Önceliğimi şaşırdığım an benim için felaket zinciri alıp başına gidiyor. Çevremdeki insanların bunda etkisi vardır fakat yine de ben ben olmalıyım her zaman. Aslında mutsuzluğumu bir nebze bastırsın diye beynimi uyuştururum. Bu alkol de olabilir, her hafta sonu yada her gün gidilen bir barda olabilir veya bir kız arkadaşı da olabilir. Mutsuzluk nereden geliyor peki? İnsan hayatı boyunca devamlı mutlu olmayı diler. Ayrılanlar birbirlerine bazen de kavuşanlar için söylenir. Bazen bir sevgili de arasın mutluluğu bazen de gittiğin bir yer de. Bazen seversin mutlu olursun. Bazen ayrıldığında. Bazen iyi bir işin olur, çok para kazanırsın paranın verdiği mutlulukla avunursun. Bunlar sayamayacağım kadar çoktur.Ama şu var ki hepimizin unuttuğu, "Ölüm". Bu kesin ve gerçekleşecek olan bir şey. Yani kurtulma ihtimalin söz konusu değil. Ne kadar korkunç bir konu değil mi? Yarın bir gün diğer tarafta mutlu ve huzurlu bir yaşam süreceğini biliyorsun. Yada tam tersi yanacağını. Bunları bile bile dünya da ki mutluluğu arıyorsun. Peki dünya da seni en çok ne mutlu eder ? Ne seni kaygı da bırakmaz? Aşkın mı? Sevgilin mi? Annen Baban mı? Okuduğun kitaplar mı? Yediğin güzel bir yemek mi? İçtiğin içki mi?
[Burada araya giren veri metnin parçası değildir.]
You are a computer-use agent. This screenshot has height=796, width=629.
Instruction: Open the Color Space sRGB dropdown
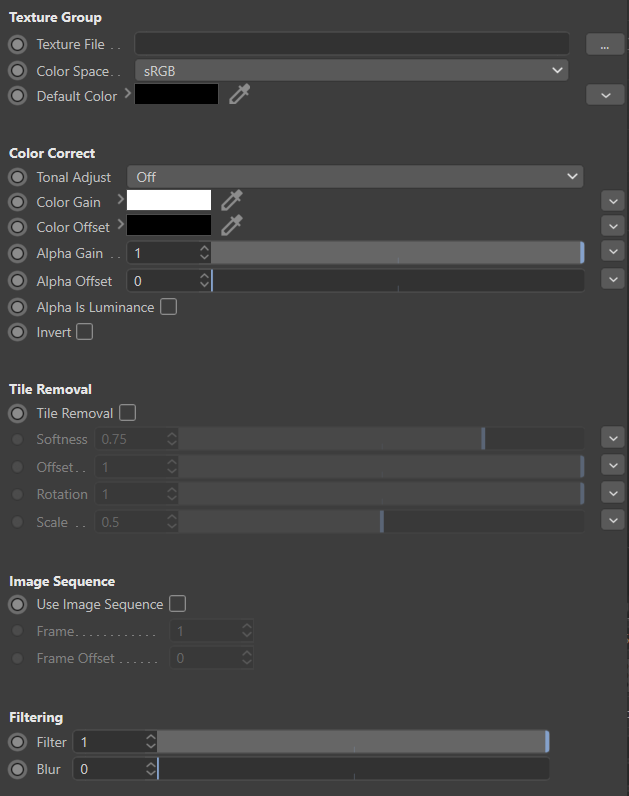pos(351,71)

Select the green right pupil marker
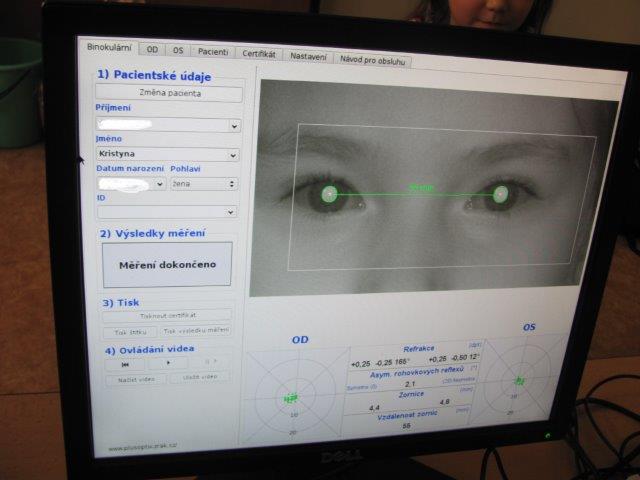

Ettiğin küfürler mi? Düştüğün o boşlukta tutunduğun başka bir insan mı? Bunların hepsini sonsuza kadar sürecek mi sanıyorsun? Tabi ki değil. Ne zaman hislerimiz aklımızın önüne geçiyor, işte o zaman mutsuzluğumuz başlıyor demektir. Deve kuşu örneğini verdim şu yüzden, Deve kuşu dışarıdan gördüğü tehlikeler veya korktuğun da kafasını kuma gömer ve tehlikeyi, korkuyu görmezden gelir. Ama gövdesi dışarı da kalır. Ve avcılara yem olur. Ben de bazen kafa mı kuma gömüyorum. Gerçek mutsuzluğumu, korkularımı, ölümü görmezden geliyorum. Halbuki en rahat insan kafasını hiç kuma gömmeyen insandır. Çünkü bilir ki gerçek mutluluk bu dünyada ki hislerimizin üzerindedir. Bu yazı vaiz gibi oldu. Şimdi sıkılanlar hadi oradan lan s...tir çekenler bile vardır :) Ben kime ne yanlış yaptıysam kendi düştüğüm yanlışlardan dolayı yaptım. Bir insan üzdüysem bunu ben yaptım. O değil. Birileri mutlu olsun. Bırak abi niye uğraşıyorsun. Yani senin ebedi bir mutluluk bekliyor. Nedir bu mutsuzluğun?
Sizleri kırdığımı düşünüyorum. Öyle veya böyle. Bence hepsi saçma sapan nedenlerden ve olaylardan dolayı.
Bunların hiç birine gerek yoktu. İşte ben benlikten çıktığım için bu olaylar benim başıma geldi ve bundan dolayı kendimi kolay kolay affedemeyeceğim.  Siz ister sevişin, ister mutlu olun, istemeniz de mutsuz olun. Beni gram ilgilendirmiyor. Bu saatten sonra arkam da iki yaşlı göz, ettikleri küfürleri, mutsuz oluşlarını, benden dolayı bir şikayette bulunmalarını istemiyorum. Ben ben olmalıyım her zaman. Kadını yoldaşım gibi sevmeliyim. Beni mutsuzluğa sürükleyecek bir vasıta olarak değil. Ona öyle saygı duymalıyım ki ara sıra yüzüme tokat attığın da gıkım çıkmamalı. Erkeğe düşer falan da değil bu kadına düşen. Belki de artık dur demeliyiz ne dersiniz? İşimize gücümüze bakmalıyız :) Bu arada sevdiğim bir arkadaşımın hediye ettiği bir kitap var onu okumaya başladım. Levh-i Mahfûz. Geç kalınmış ama neden kalındığını bana anlatan bir kitap. Teşekkür ederim.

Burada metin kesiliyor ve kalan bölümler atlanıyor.